*MATERIAL:*
** BEGIN **
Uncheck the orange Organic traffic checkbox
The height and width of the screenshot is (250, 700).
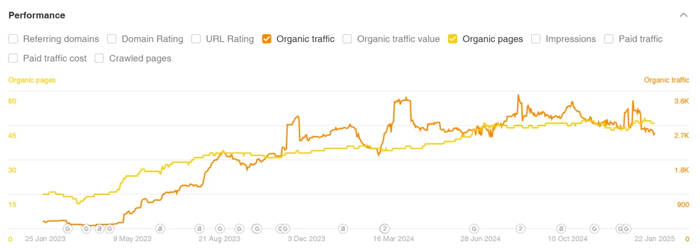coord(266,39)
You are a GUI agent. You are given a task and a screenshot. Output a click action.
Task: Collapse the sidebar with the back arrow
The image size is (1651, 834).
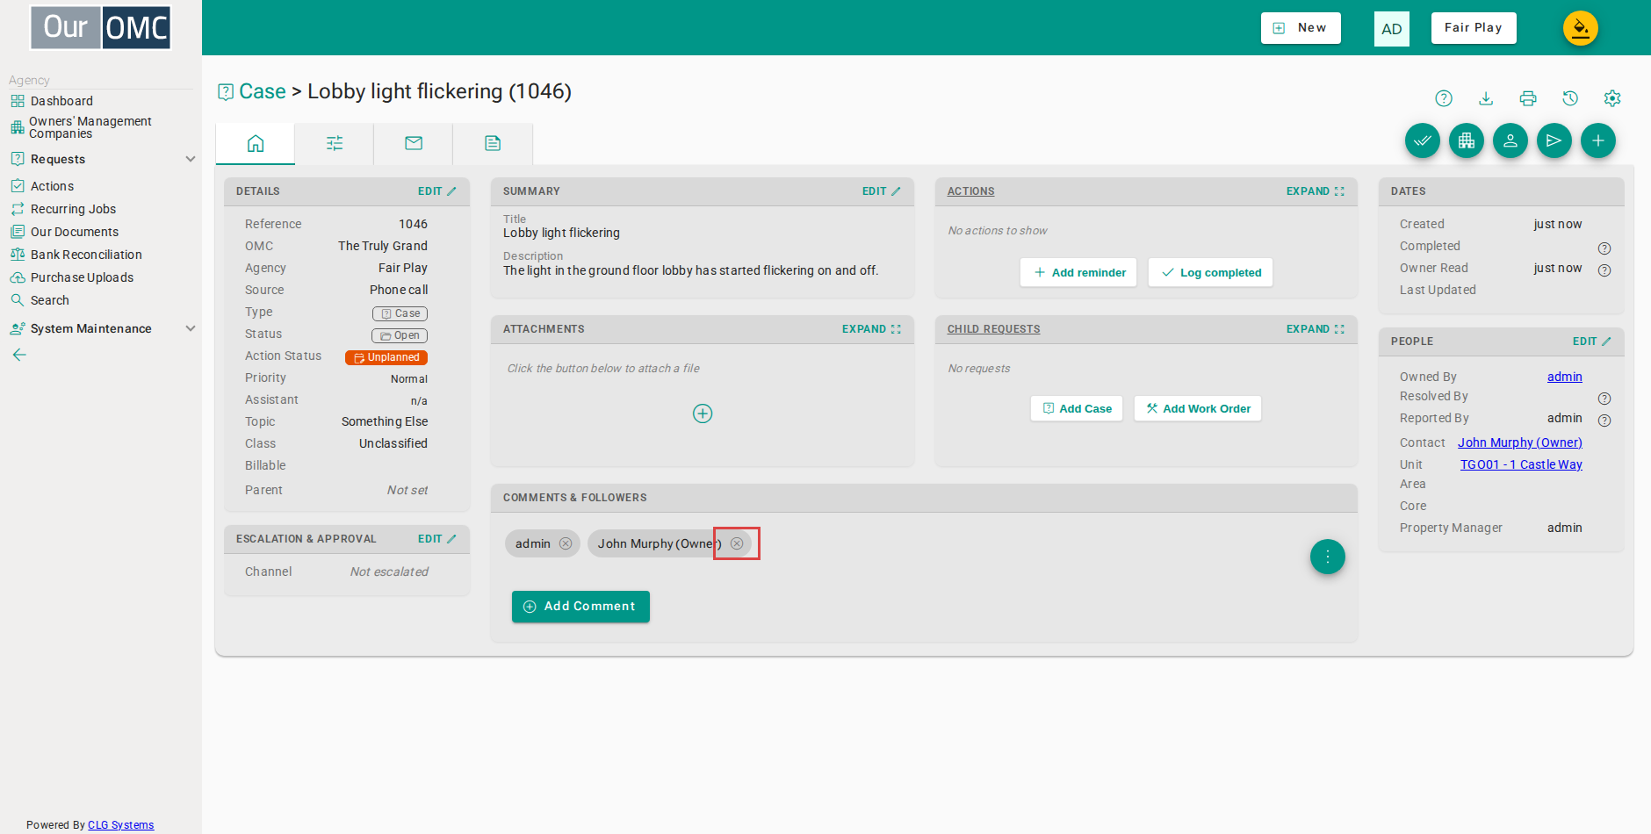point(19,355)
** END **
** BEGIN **
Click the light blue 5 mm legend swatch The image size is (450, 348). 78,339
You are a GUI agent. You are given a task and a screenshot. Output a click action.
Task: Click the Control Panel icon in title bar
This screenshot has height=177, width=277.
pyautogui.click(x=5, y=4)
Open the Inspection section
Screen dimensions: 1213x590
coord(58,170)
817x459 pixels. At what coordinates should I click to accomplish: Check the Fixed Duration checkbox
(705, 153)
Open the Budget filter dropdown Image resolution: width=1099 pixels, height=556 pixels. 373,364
** END **
** BEGIN **
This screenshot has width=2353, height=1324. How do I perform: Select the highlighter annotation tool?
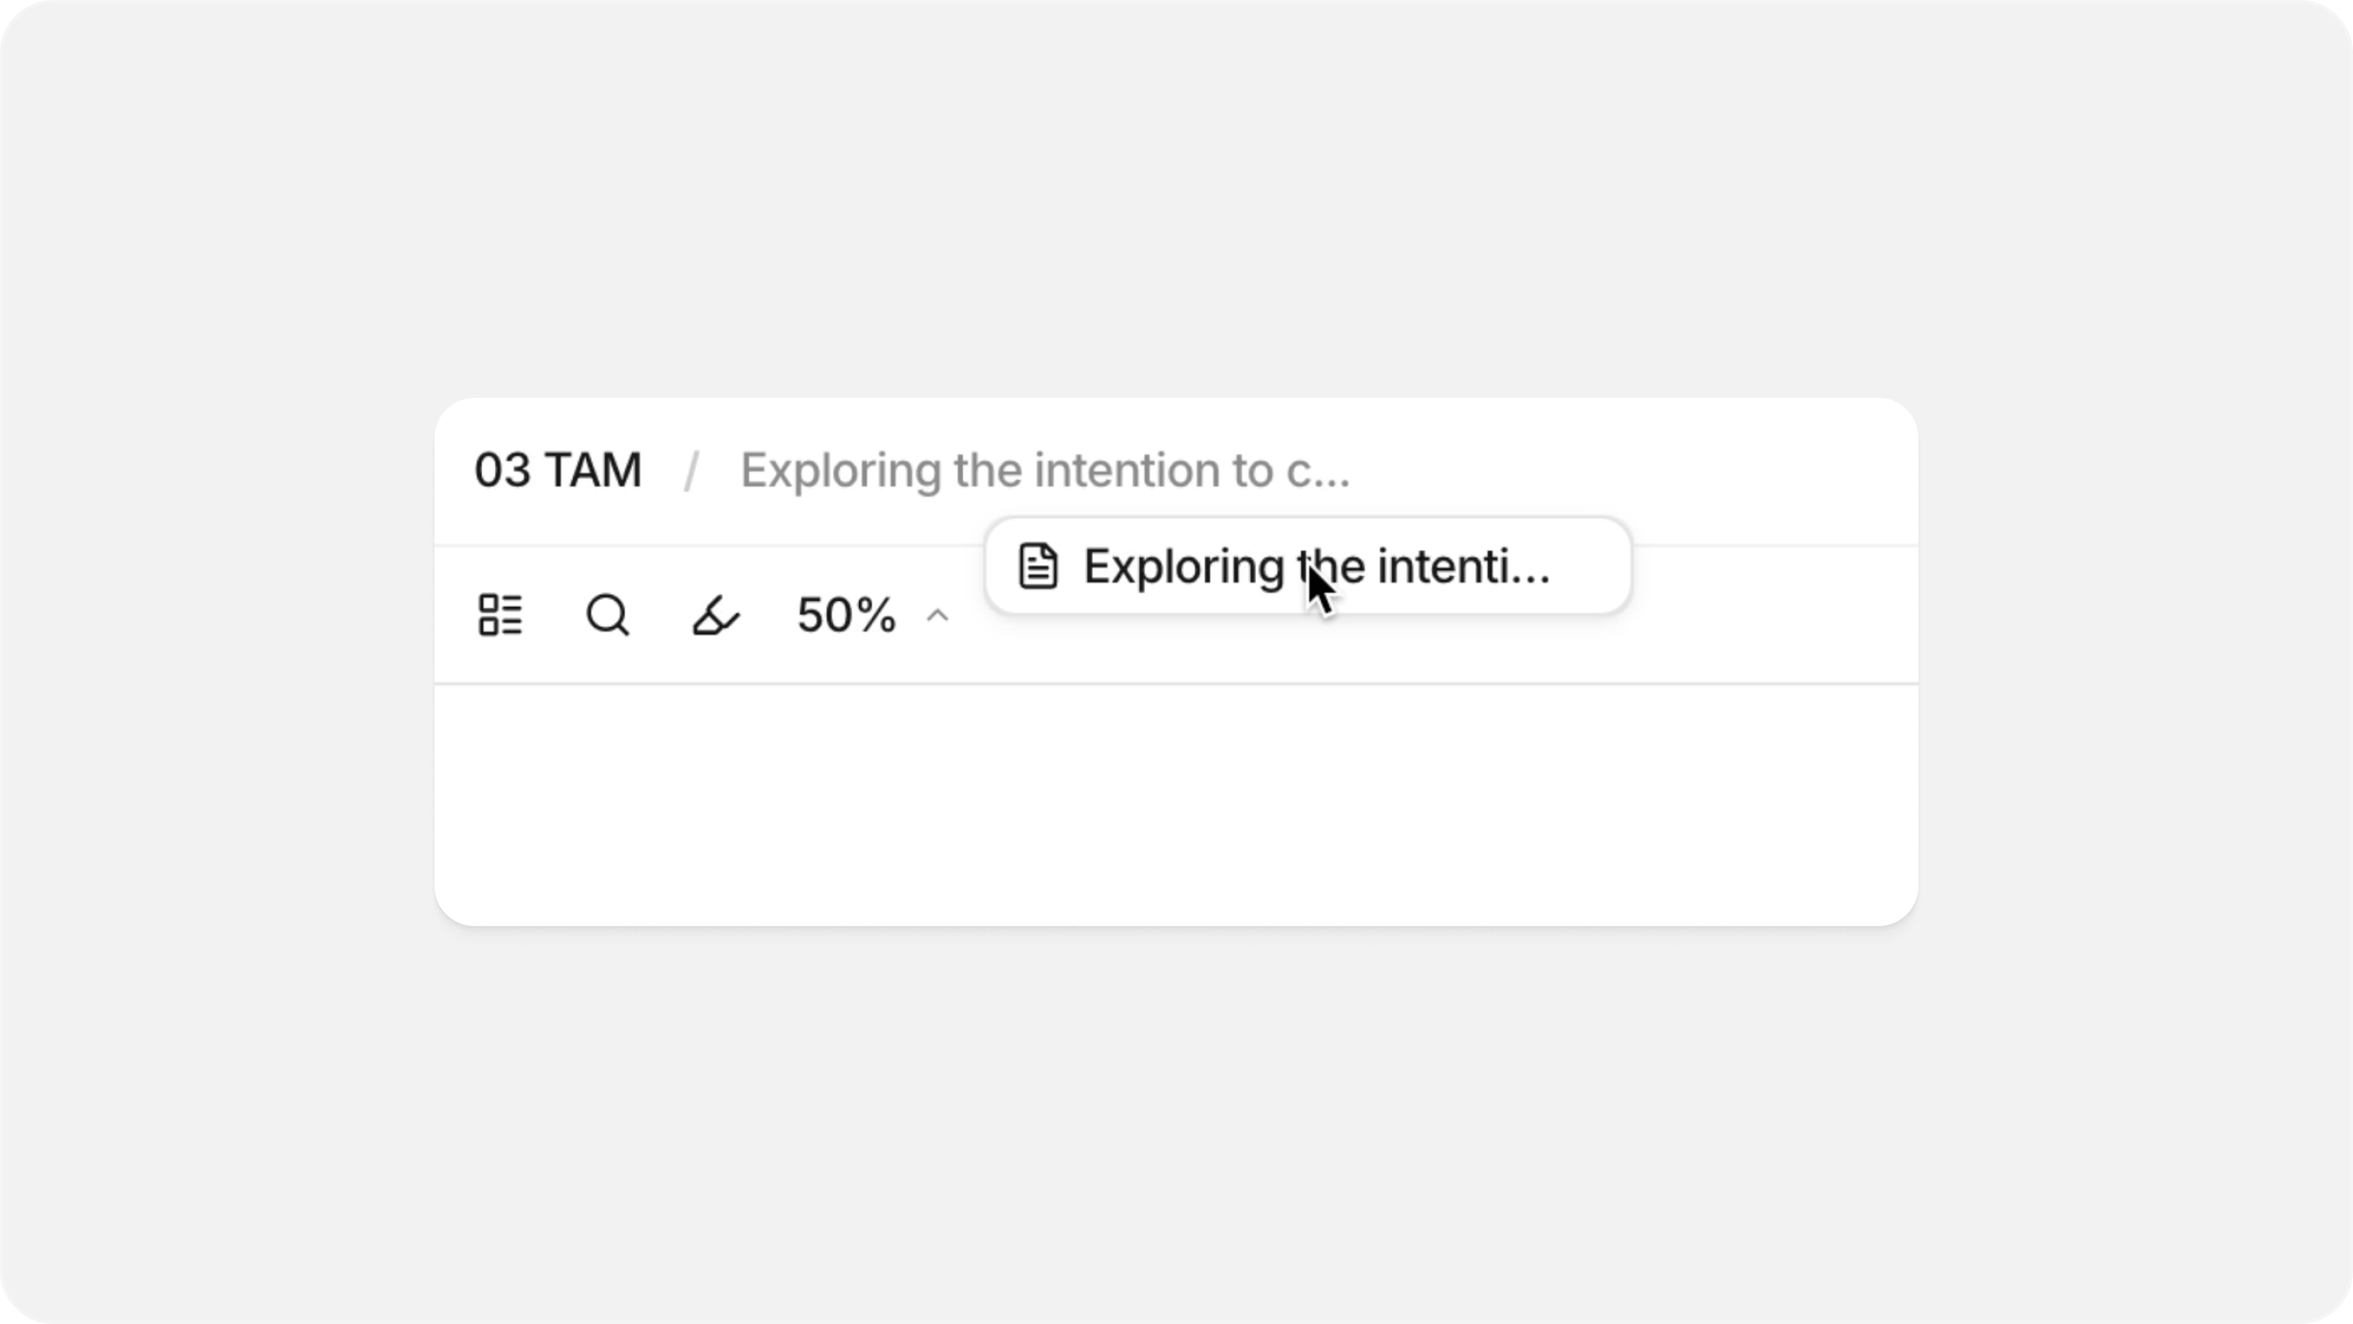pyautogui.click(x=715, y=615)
** END **
*TASK GOAL:* Which lines in the items above contain the word "height"? Copy each of those lines in full.

*TASK RESPONSE:*
The height and width of the screenshot is (250, 700).
This screenshot has height=177, width=277.
Open the Budget filter dropdown Image resolution: width=1099 pixels, height=556 pixels. 373,364
This screenshot has width=2353, height=1324. How do I perform: Select the highlighter annotation tool?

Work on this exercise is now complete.